By steering a beam in the determined direction of a particular element and/or area, the audio from that element and/or area can be highlighted and correspondingly isolated. Once isolated, the audio associated with the elements or areas in the corresponding direction can be morphed and/or altered as desired by an audio modification module 608. For example, level adjustments can be made to all or parts of the isolated audio, as well as audio effects could be added, which affect various characteristics of the isolated audio. Examples of audio characteristics that can be adjusted can include adding reverberations, spectral enhancements, pitch shifting and/or time scale changes. It is further possible to remove the isolated audio and replace the same with different audio information. The replacement audio could include synthesized, or other recorded sounds. In some instances, the recorded sounds being used for addition and/or replacement may come from a data base. For example, audio from a database having verbal content could be added in such a way that it is associated with an object, such as a tree 306 or a dog 310, or a virtual character.
In some instances, the replacement audio could be based upon determined characteristics of the audio that was being removed. For example, the verbal content of the isolated audio associated with a person 304 in a captured scene could be identified, converted into another language, and then reinserted into the scene. In another instance, the isolated audio information associated with one of the elements from the captured scene, such as a bird 308, could be altered to more closely correspond to audio information associated with another element from the capture scene, such as a dog 310, or vice versa. In such an instance, some of the characteristics of the original audio, such as audio pitch could be preserved.

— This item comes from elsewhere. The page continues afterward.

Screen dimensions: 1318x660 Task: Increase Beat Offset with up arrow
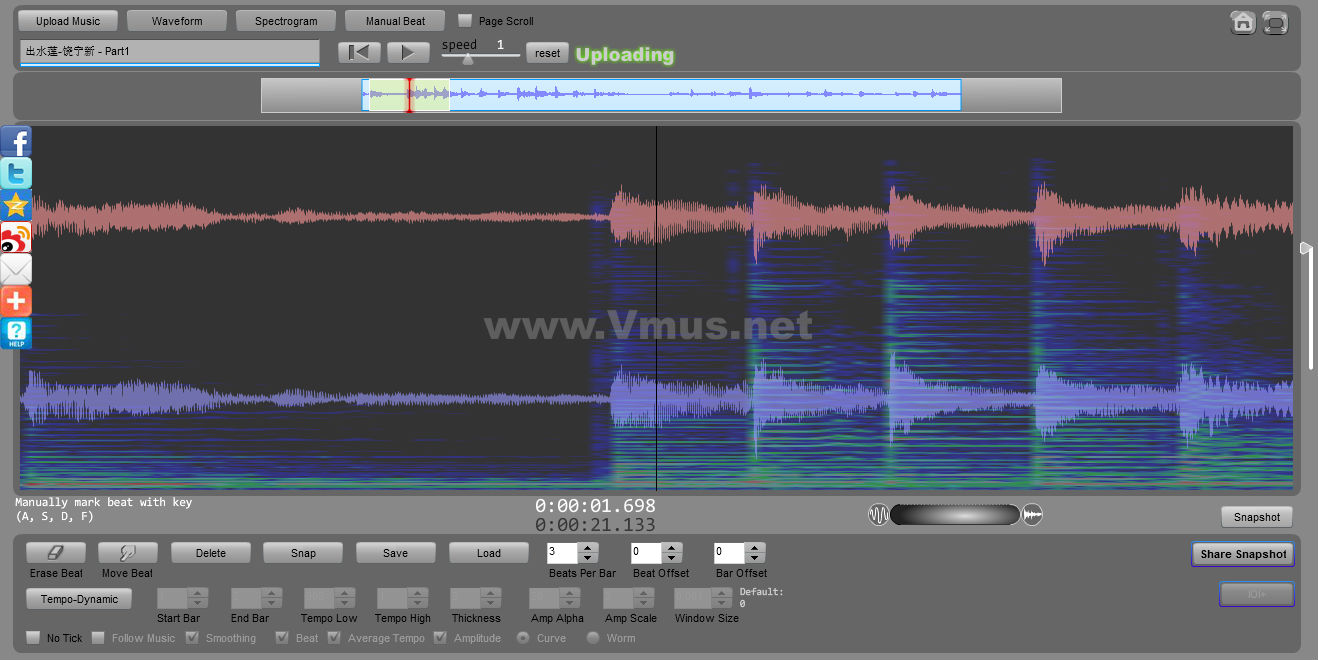[671, 547]
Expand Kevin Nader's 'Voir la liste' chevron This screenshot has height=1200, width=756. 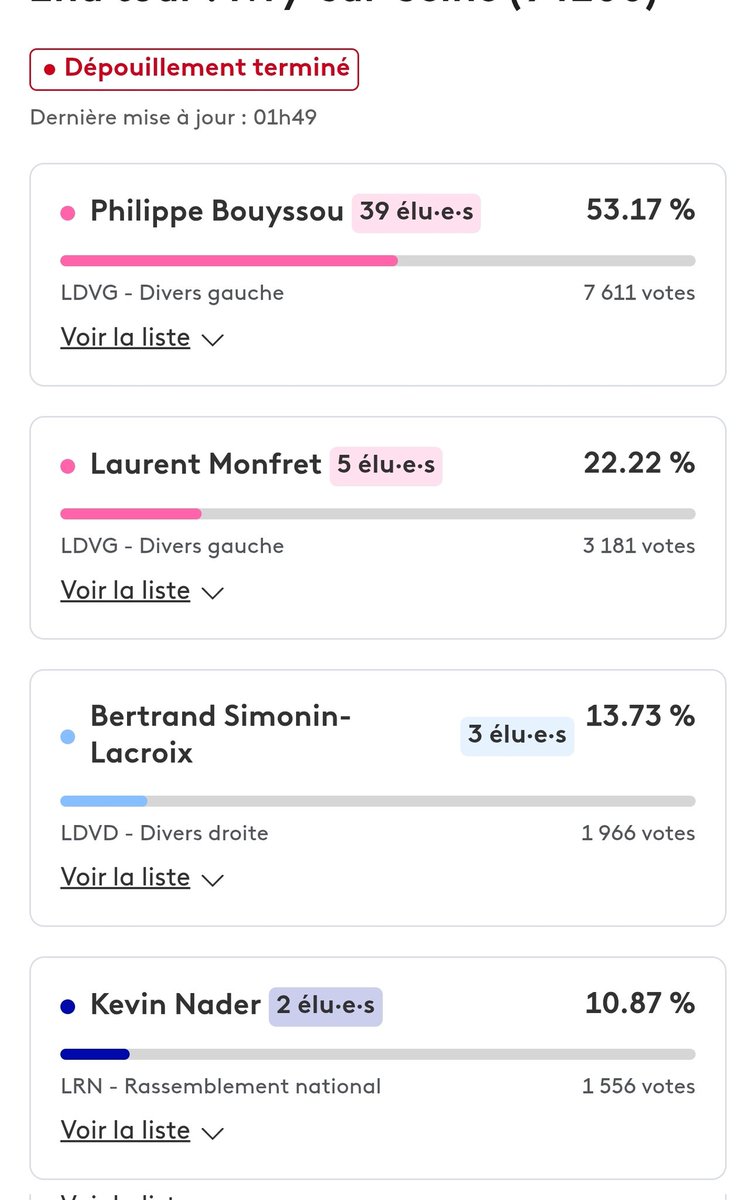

In still other instances, the adjustments to the audio information could track and/or correspond to adjustments being made to the visual information within a captured scene. For example, a person 304 in a scene could be made to look more like a ghost, where corresponding changes to the audio information could include the addition of an amount of reverb to the same to sound more ghost-like. It is further possible to alter the isolated audio, so as to make it sound like it came from another point within the captured scene, where the location of the visual representation of the apparent source within the captured scene could also be adjusted. In such an instance, the audio could include adjusted volume level and time delay to account for the change in location, as well as adjusted reverb.
While the preferred embodiments have been illustrated and described, it is to be understood that the application is not so limited. Numerous modifications, changes, variations, substitutions and equivalents will occur to those skilled in the art without departing from the spirit and scope of the present application as defined by the appended claims.